» Task statement
Copy out every line in the stretch from the line containing "Click the Listen to this article button" through the end of the lines below, requests included. Shift each coordinate in the answers by -99.
▼
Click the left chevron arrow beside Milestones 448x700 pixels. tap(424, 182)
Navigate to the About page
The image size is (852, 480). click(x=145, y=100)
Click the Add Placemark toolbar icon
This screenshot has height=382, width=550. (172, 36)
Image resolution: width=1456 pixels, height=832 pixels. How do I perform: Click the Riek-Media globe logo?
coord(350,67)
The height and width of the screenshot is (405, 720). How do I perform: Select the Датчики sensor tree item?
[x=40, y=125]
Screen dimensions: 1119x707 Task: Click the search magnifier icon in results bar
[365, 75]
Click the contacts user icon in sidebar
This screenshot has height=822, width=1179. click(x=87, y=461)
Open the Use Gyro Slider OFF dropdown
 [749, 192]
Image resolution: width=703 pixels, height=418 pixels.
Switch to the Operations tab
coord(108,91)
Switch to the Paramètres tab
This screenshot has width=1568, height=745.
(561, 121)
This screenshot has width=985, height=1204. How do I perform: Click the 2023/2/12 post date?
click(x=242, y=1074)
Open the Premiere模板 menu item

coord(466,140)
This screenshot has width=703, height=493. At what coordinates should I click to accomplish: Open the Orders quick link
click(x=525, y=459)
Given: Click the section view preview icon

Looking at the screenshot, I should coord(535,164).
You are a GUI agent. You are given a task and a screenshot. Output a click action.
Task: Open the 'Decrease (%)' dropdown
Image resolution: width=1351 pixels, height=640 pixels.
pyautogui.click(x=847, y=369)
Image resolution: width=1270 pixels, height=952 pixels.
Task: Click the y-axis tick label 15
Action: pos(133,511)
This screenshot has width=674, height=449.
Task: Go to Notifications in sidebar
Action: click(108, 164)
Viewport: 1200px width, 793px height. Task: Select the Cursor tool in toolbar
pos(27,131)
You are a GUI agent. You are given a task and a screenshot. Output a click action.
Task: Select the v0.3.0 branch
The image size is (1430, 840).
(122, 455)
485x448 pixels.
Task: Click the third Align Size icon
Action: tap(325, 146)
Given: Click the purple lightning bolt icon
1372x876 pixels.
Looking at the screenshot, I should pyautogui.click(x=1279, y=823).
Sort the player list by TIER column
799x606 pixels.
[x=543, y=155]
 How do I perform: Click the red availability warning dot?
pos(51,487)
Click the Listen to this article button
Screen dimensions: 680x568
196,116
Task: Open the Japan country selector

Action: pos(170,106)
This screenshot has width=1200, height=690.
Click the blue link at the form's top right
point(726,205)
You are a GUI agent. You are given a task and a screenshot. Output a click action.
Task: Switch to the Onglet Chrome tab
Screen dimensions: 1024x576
▲
» Exercise answer
Click the Listen to this article button
Screen dimensions: 680x568
97,17
Task: Open the Japan country selector

Action: pos(71,7)
This screenshot has width=1200, height=690.
Click the blue link at the form's top right
point(627,106)
You are a GUI agent. You are given a task and a screenshot. Output a click action.
Task: Switch to the Onglet Chrome tab
Screen dimensions: 1024x576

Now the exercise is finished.